Public secondary school in Waterloo, Iowa, United States

Waterloo East High School in Waterloo, Iowa, United States is a public high school consisting of approximately 1000 students in grades 9–12. It is a part of the Waterloo Community School District.

== History ==

The school was founded at its current site in 1874, with the present building being built in 1918. In 1939, the Music and Industrial Arts wing was added, and the Fred J. Miller gymnasium was built in 1957. The "new wing" which includes a swimming pool and classrooms was built in 1962. In 1981 East High transformed from a three-year to a four year high school. In April 2002, a new administrative and counseling center and an addition that features a new cafeteria/commons, practice gymnasium, wrestling room and locker rooms were opened. The old cafeteria area on the 4th floor was converted into eight new classrooms. The newly renovated Elizabeth A. H. Green Auditorium reopened in October 2007. The Reggie Roby Fitness Center was opened in 2008. Additional renovations will take place in the years to come, funded by a local 1 cent local option sales tax.

On October 8, 2025, it was revealed that East and Waterloo West would be consolidated into one school. That same day, it was revealed to be under the “Waterloo United.”

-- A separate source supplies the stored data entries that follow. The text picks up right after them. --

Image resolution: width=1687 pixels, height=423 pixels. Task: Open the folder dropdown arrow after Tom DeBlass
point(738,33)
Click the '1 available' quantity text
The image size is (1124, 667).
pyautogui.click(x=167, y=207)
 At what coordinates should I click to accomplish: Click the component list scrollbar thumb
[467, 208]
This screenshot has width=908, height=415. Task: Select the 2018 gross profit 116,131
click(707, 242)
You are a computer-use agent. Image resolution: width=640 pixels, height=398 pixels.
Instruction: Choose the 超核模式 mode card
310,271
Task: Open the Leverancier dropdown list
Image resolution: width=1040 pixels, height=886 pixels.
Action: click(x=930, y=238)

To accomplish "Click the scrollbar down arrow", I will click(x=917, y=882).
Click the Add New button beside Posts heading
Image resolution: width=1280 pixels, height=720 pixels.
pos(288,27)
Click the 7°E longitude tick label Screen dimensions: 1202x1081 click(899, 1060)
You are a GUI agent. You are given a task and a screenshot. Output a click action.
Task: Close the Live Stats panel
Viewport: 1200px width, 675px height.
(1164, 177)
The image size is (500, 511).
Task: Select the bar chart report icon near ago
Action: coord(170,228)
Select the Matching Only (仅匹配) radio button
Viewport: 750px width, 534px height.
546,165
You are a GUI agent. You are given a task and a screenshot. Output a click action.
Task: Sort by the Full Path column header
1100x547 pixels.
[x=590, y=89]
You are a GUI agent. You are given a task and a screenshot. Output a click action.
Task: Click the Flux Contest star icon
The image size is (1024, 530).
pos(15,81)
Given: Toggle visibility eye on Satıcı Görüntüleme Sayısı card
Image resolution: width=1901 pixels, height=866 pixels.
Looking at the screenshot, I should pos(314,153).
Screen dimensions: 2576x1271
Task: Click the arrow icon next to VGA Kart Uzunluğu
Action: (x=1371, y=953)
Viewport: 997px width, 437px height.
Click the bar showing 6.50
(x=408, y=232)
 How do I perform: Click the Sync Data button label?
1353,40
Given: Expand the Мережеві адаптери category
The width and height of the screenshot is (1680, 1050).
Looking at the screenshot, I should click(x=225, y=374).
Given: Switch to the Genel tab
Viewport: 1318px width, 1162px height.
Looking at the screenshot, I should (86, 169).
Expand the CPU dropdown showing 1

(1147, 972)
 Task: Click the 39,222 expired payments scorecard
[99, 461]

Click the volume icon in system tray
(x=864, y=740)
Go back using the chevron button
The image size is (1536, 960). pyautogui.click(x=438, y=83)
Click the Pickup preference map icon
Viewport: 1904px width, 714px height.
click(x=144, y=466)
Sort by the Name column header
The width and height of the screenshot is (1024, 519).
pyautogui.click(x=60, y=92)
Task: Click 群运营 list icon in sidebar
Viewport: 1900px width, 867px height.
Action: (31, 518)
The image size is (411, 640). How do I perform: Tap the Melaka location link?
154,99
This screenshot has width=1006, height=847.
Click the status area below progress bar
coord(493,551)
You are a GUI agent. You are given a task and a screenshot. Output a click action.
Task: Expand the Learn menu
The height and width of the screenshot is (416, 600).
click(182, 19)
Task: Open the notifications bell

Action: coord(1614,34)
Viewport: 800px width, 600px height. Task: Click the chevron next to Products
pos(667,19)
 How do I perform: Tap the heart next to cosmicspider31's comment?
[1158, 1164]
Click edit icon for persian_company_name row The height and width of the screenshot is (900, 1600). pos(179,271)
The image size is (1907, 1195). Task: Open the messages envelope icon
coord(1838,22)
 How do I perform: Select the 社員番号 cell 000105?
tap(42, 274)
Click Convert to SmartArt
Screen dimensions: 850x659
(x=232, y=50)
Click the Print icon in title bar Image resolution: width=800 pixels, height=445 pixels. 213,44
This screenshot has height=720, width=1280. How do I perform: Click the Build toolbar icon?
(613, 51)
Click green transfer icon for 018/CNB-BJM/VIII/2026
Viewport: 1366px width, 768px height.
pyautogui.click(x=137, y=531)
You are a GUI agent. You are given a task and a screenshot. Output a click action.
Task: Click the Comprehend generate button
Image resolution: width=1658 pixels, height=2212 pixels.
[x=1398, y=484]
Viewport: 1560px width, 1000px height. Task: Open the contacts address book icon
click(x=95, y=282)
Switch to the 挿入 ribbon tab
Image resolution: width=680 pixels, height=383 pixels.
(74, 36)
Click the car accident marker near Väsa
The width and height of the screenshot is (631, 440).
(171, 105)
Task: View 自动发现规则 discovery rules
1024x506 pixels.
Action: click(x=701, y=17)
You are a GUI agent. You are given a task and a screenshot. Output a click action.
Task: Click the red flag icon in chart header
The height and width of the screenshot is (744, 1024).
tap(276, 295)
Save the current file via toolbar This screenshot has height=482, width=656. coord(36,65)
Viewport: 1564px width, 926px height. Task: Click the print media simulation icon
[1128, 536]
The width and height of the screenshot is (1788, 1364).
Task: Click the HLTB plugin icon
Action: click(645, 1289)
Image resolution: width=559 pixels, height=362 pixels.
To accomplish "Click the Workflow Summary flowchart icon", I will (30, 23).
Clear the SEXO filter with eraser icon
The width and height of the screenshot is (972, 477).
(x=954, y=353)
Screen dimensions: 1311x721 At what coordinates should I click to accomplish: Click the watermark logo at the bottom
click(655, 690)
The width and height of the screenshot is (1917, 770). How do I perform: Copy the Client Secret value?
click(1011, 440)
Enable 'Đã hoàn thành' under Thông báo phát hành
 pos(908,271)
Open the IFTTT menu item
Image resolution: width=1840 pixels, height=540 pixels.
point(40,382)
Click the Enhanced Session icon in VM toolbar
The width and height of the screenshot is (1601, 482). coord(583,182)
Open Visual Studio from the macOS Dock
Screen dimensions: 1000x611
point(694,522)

== Culture and diversity ==

East High is known throughout the state for its diverse student body consisting of proportions of minority students that far outpace the state averages. African Americans, Bosnian, and, increasingly, Hispanic students make up a significant portion of the student body alongside White students.

The racial makeup of the school during the 2015–16 school year was 49% White, 33% African-American, 11% Hispanic, 5% multiracial and 2% from other races.

== Athletics ==
The Trojans compete in the Iowa Alliance Conference in the following sports:

- Cross country
- Volleyball
- Football
  - 6-time State Champions (1966, 1967, 1968, 1969, 1970, 1971)
- Basketball
  - Boys' 3-time State Champions (1974, 1990, 2003)
- Wrestling
  - 8-time State Champions (1953, 1957, 1958, 1960, 1961, 1963, 1964, 1983)
- Track and field
  - Boys' 1979 Class AA State Champions
- Golf
  - 1971 Coed State Champions
- Soccer
- Softball
- Baseball
  - 1954 State Champions
- Tennis
- Bowling

The East High Trojans have a long tradition of athletics in high school achievements and in athletes who have gone on to play collegiately and professionally. Alumni include NFL all-Pro punter and 1980s All-Decade Team member Reggie Roby, NFL wide receiver/returner J.J. Moses, and MLB player Rich Folkers.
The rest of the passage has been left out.